Houseplant Care Tips For Itniverse

The Inquisitr is interested in relating articles about various plants and especially their care and pruning.

Columnea gloriosa

This popular houseplant is known for being very tender as a plant and doesn’t require any other help than given by the parent plant.

All you need to do for this plant is to keep it in a dark location at a constant temperature of at least 55 degrees Fahrenheit (16 degrees Celsius) for 30 days. This is important for healthy growth since plant grows very quickly once given proper care.

Besides, it does well in partial shade as well as direct sun. In fact, only indirect sunlight is required to have healthy growth. After 30 days, you can switch the plant to a warm spot if you want.

Common names

Columnea gloriosa was originally from Greece. It is one of the dwarf varieties of the opposite variety of this name. It is a dwarf evergreen houseplant and as such, grows somewhat smaller than the other type of the genus.

Aunt Jemima Columnea gloriosa and Finifera famosa

These two species were domesticated by natives in the Midwest and New England in the 19th century.

Origins of Columnea gloriosa

Before it was well known to Westerners, the species was found in Southern Europe and Northern Africa. This garden plant is closely related to the fragrant houseplant Finifera famosa, but uses different foliage to produce a similar scent and similar flowering plants.

It is believed that the name “battinsilla” could be attributed to the Greek botanist, Panayiotis ben Praeus, who first domesticated the plant in the 7th century B.C.

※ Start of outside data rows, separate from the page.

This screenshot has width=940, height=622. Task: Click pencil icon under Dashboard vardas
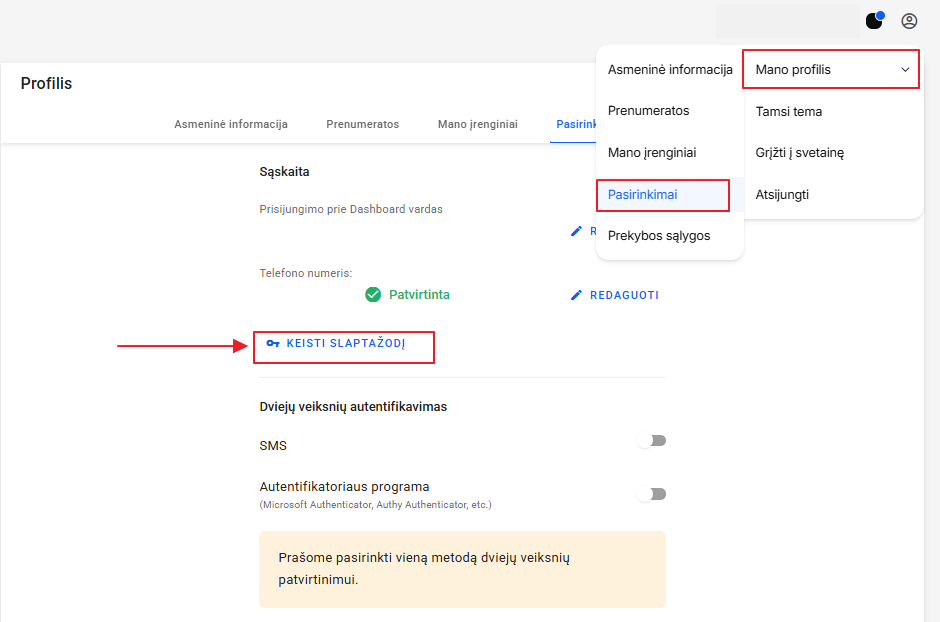576,231
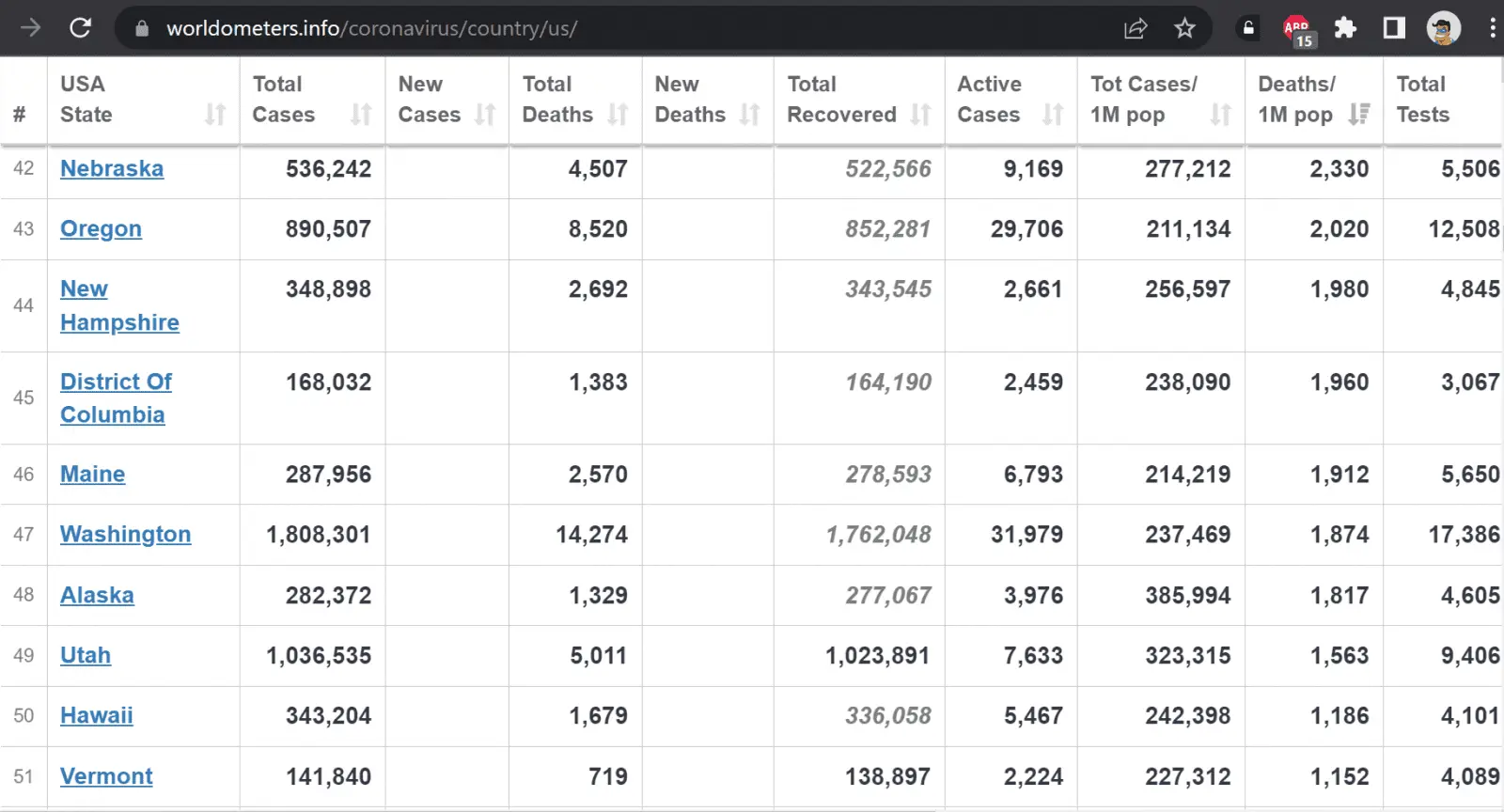Reload the page with the refresh icon
Screen dimensions: 1504x812
81,28
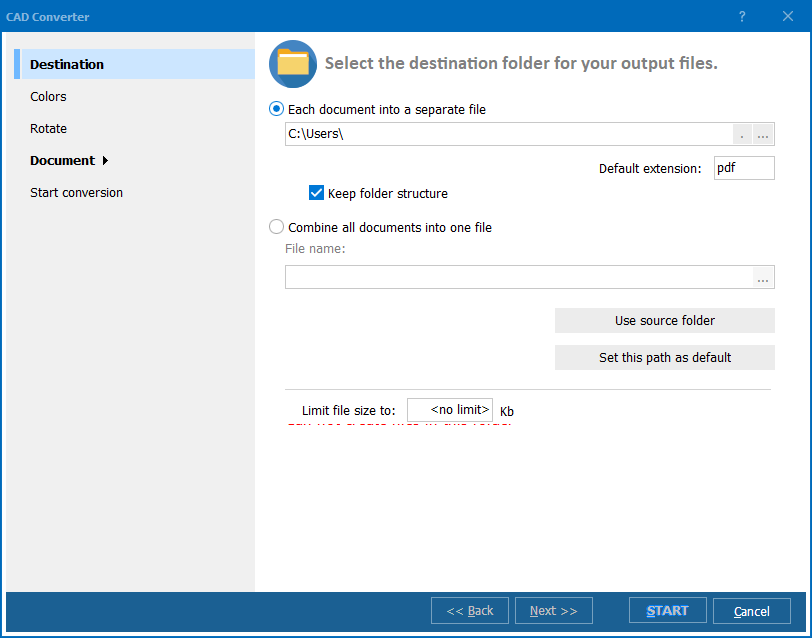Click the help question mark in the title bar
The height and width of the screenshot is (638, 812).
[742, 17]
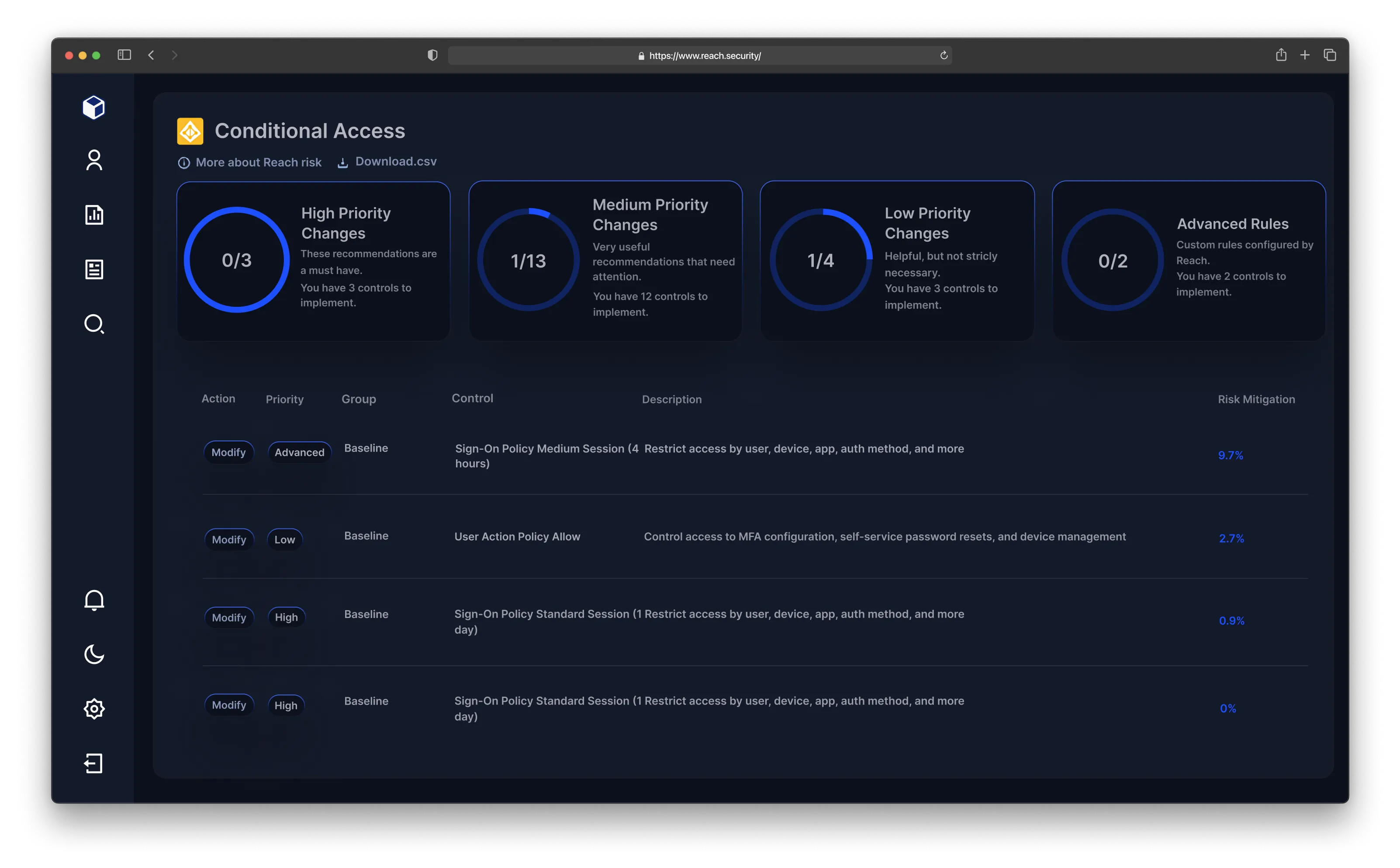Open settings gear icon in sidebar

pos(94,708)
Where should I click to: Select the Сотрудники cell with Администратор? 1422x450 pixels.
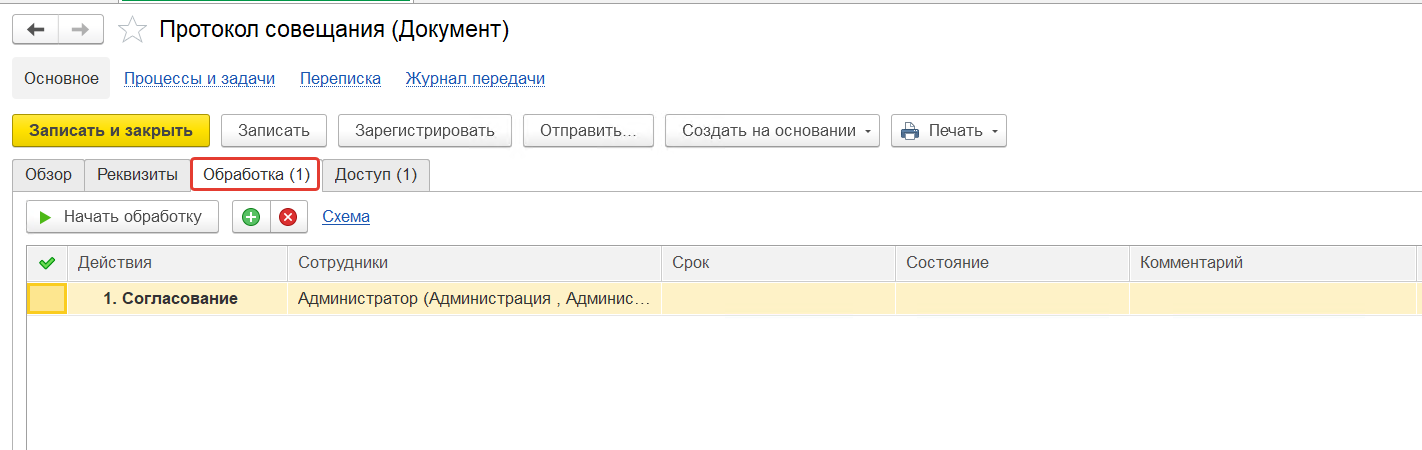(474, 299)
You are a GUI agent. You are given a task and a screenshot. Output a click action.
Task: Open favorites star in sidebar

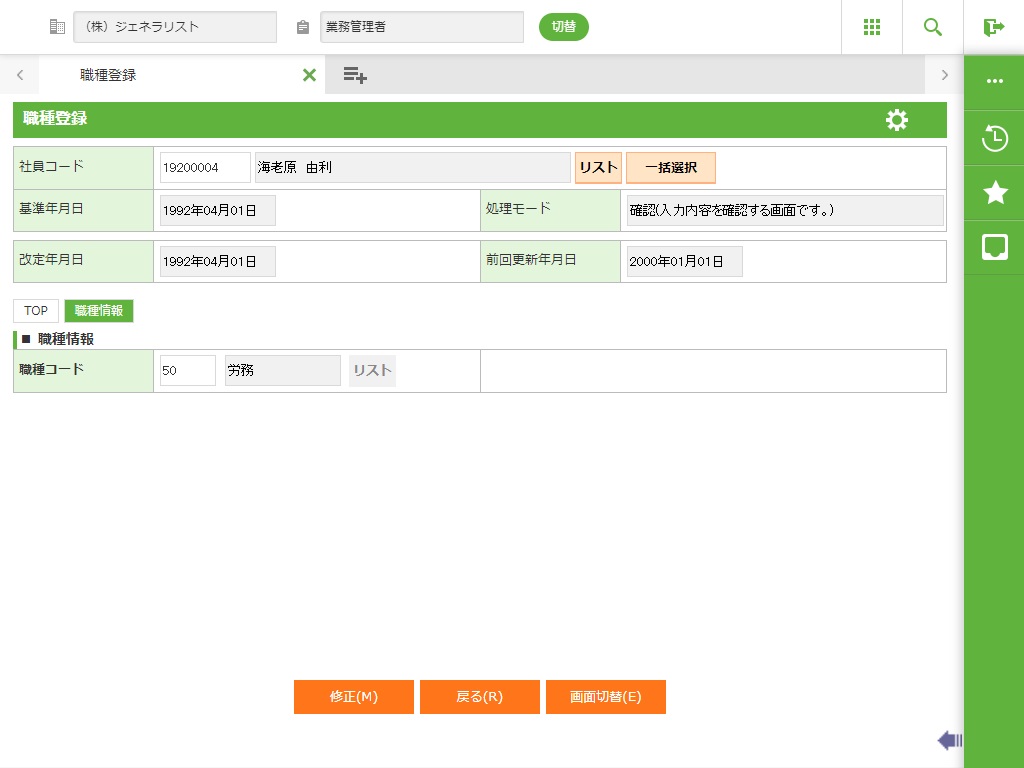pyautogui.click(x=994, y=193)
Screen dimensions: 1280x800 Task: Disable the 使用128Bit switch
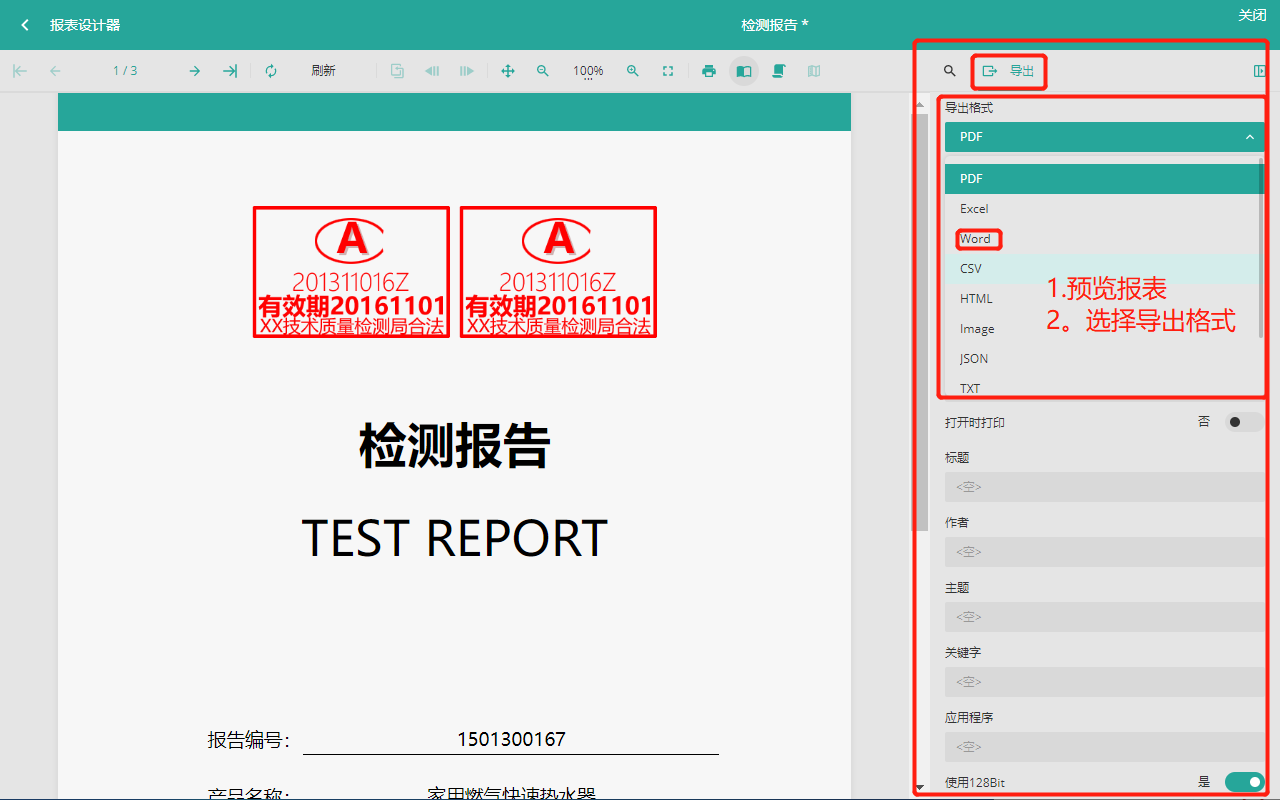click(x=1244, y=781)
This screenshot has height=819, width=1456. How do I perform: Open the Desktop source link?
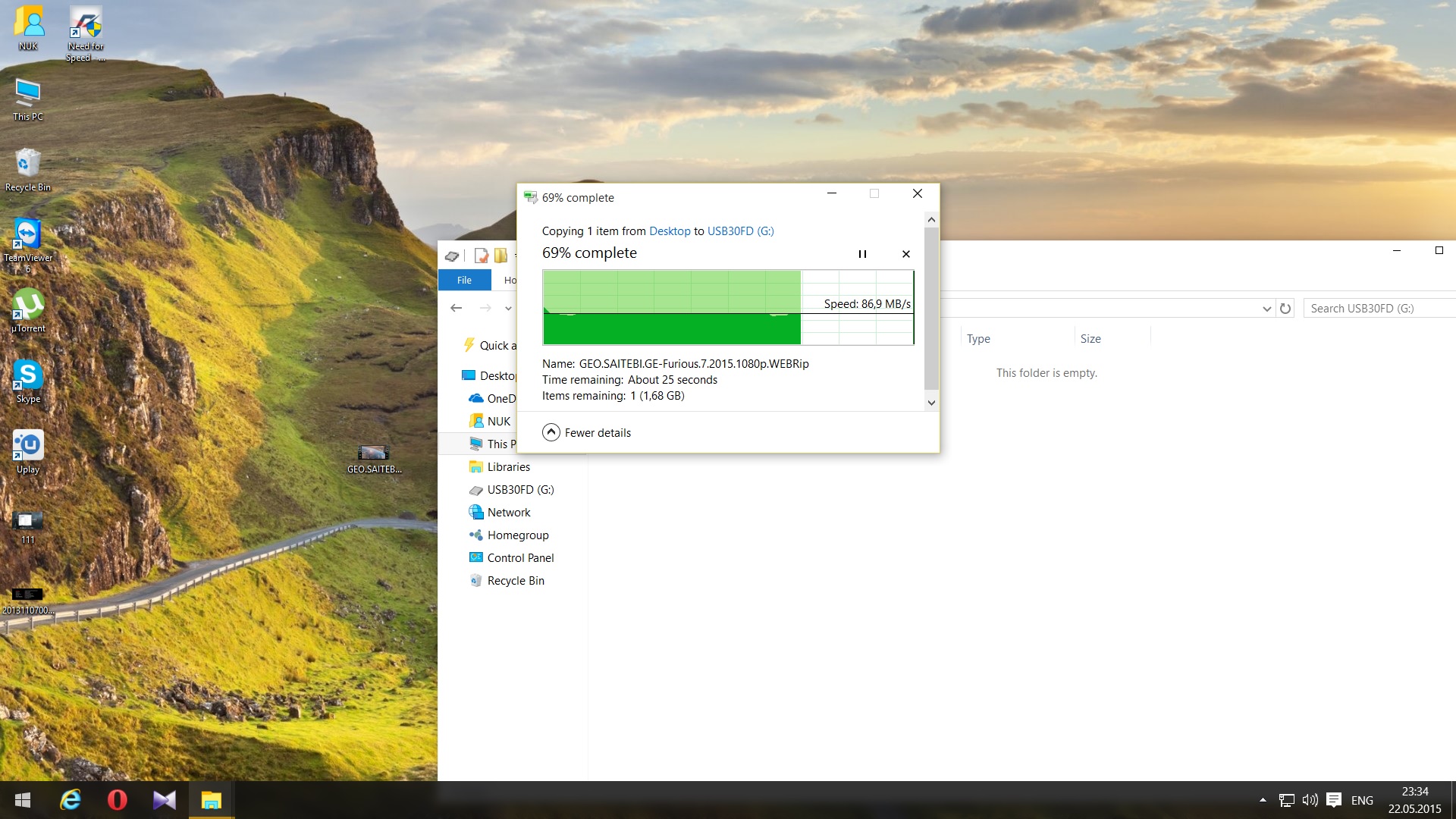tap(670, 231)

In the early 1700s, the name Columnea family was usually recorded in English and German sources. A well-known author in the United States, Horace C. Rockefeller, captured a long-stemmed plant called Pirripetia diversa Belsomini when he was in Cornwall, United Kingdom, in the 1920s. A subsequent confirmation of Rockefeller’s specimen was published in 1880. Later, the genus Columnea was added to the genus after the DNA of Pirripetia diversa was confirmed by DNA analysis in 1927.